Nobel laureate Maguire rails againsts rendition flights

Ireland must never again allow airports to be used, says anti-war campaigner

Nobel Laureates (left to right) Mairead Maguire, Rigoberta Menchu Tum, Tawakkol Karman, Leymah Gbowee arriving attend the fourth biennial conference of the Nobel Women’s Initiative in Belfast. Photograph: PA

Nobel Laureates (left to right) Mairead Maguire, Rigoberta Menchu Tum, Tawakkol Karman, Leymah Gbowee arriving attend the fourth biennial conference of the Nobel Women’s Initiative in Belfast. Photograph: PA

 


Ireland must never again allow its airports to be used as stop-offs for the US military or secretive rendition flights, Nobel laureate Mairead Maguire has said in Belfast ahead of an international peace conference.

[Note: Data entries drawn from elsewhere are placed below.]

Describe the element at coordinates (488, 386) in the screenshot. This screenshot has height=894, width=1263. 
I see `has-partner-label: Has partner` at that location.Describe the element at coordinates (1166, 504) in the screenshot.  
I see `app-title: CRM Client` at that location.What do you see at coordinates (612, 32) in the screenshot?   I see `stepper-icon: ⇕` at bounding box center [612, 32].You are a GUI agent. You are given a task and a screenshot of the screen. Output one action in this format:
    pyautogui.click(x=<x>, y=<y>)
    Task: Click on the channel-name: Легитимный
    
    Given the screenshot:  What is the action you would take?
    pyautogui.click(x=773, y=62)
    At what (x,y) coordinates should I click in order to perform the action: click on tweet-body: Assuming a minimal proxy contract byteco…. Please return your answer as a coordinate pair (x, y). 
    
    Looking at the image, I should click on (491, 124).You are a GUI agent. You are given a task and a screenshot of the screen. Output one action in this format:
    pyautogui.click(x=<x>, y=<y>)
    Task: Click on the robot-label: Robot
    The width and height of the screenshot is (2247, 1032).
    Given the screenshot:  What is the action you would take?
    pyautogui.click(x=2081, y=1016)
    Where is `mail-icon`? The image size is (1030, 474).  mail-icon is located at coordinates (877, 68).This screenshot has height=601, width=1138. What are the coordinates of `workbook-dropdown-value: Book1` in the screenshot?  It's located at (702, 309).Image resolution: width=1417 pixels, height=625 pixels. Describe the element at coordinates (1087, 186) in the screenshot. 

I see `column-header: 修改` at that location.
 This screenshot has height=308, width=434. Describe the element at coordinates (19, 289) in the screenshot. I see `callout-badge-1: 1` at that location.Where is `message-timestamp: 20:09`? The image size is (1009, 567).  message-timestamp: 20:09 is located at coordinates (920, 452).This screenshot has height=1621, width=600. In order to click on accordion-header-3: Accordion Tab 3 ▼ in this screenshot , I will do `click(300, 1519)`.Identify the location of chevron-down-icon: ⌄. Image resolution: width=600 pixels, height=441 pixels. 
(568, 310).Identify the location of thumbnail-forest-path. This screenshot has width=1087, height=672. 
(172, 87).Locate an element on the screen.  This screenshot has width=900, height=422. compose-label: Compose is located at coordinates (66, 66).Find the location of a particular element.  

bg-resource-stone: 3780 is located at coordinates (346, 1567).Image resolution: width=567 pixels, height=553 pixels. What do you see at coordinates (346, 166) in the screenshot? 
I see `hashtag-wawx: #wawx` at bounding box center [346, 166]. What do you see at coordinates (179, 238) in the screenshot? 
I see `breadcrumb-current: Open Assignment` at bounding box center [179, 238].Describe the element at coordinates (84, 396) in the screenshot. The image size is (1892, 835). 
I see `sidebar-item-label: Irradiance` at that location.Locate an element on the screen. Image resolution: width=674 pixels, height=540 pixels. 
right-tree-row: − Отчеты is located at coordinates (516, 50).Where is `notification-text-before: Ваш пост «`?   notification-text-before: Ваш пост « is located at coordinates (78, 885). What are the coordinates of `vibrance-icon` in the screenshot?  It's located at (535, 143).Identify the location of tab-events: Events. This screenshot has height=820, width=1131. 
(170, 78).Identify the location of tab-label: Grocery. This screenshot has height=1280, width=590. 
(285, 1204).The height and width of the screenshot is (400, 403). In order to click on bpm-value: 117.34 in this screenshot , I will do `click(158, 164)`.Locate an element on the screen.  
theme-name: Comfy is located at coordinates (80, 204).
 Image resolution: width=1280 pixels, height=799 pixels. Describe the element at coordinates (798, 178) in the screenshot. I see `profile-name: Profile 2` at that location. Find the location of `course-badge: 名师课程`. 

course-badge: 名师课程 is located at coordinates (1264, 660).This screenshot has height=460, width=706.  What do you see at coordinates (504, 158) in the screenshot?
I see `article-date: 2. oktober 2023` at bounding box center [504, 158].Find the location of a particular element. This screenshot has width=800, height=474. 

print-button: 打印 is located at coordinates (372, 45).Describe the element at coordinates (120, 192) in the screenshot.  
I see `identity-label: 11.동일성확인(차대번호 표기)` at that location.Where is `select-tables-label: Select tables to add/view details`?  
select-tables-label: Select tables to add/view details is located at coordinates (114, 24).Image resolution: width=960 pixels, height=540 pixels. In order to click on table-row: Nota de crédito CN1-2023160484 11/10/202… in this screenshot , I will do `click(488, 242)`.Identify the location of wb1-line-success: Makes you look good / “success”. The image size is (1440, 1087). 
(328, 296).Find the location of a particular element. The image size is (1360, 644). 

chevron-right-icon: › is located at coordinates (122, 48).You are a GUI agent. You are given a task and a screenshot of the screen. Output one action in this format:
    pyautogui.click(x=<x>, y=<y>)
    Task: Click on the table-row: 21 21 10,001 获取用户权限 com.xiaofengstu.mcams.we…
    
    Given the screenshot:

Ms Maguire (69) was yesterday launching the biennial conference of the Nobel Women’s Initiative, which is taking place in the United Kingdom for the first time. The conference will have more than 100 delegates, including five other female Nobel peace prizewinners, at the Culloden Hotel from today until Thursday.

The anti-war campaigner said Ireland must uphold its neutrality and stop “allowing millions of American soldiers to pass through Shannon Airport as it did during the Iraq War. The Iraq War was an illegal and an unjust war,” she said.

“The Irish Government has a very good reputation abroad ... but it has to be above scrutiny, as does every government when it comes to ensuring the protection of human rights.”

She hoped the Belfast conference, Moving Beyond Militarism And War, would “promote women-led solutions. We need to stop the whole belief that militarism and paramilitarism solve anything.

“Belfast is a perfect example,” she continued. “In the 1970s, women formed 90 per cent of the Peace People movement and we eventually did see the end of conflict, although there is still a lot of work to be done in terms of implementing the Good Friday Agreement.”

Along with Betty Corrigan, Ms Maguire was a joint winner of the Nobel peace prize in 1976.

Among the other Nobel laureates attending this week’s conference are American anti-landmine campaigner Jody Williams, Liberian activist Leymah Gbowee; and the first indigenous person to receive the prize, Rigoberta Menchu Tum from Guatemala.